EXERCISE: What you produce should be every line from the data that includes "button".

(Data excerpts)

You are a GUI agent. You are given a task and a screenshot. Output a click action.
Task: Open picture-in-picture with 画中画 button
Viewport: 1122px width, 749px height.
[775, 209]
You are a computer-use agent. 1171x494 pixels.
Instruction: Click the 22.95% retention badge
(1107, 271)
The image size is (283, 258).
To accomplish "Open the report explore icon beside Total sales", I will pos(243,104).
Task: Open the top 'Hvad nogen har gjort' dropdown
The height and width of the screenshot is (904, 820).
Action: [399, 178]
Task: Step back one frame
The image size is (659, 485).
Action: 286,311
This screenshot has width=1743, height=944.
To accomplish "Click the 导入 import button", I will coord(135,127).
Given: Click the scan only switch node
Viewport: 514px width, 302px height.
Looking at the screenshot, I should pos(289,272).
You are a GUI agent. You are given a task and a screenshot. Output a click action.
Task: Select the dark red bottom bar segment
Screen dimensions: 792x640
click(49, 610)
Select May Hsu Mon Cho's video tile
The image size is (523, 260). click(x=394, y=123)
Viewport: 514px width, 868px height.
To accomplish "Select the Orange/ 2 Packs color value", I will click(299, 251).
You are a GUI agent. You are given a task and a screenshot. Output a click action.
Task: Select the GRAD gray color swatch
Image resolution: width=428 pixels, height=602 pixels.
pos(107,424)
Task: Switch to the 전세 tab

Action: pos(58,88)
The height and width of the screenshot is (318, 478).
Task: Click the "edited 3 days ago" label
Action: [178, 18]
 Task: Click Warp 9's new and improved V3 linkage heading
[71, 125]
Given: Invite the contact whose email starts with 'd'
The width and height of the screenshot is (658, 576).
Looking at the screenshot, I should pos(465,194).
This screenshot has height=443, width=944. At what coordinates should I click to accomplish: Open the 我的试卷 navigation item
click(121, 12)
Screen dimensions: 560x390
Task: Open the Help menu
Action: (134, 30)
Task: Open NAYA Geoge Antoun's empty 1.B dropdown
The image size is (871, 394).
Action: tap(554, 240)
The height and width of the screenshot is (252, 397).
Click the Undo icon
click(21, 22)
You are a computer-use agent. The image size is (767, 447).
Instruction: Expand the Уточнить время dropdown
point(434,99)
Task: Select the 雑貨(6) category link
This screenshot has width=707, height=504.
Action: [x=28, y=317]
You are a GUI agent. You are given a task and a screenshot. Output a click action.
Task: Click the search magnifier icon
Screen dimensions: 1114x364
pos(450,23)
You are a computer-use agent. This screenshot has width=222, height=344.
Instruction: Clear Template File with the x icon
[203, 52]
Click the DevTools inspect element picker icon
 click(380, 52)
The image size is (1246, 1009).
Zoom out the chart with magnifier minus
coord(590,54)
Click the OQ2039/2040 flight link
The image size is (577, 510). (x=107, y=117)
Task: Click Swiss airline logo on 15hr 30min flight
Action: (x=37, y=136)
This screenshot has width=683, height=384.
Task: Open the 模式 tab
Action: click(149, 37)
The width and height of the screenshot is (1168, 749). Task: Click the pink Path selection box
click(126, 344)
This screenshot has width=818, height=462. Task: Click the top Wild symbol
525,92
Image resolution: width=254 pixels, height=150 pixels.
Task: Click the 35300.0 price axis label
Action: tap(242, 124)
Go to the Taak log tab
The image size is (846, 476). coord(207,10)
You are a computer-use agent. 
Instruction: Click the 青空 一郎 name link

TASK ANSWER:
Task: Open picture-in-picture with 画中画 button
To accomplish "Click the 导入 import button", I will coord(135,127).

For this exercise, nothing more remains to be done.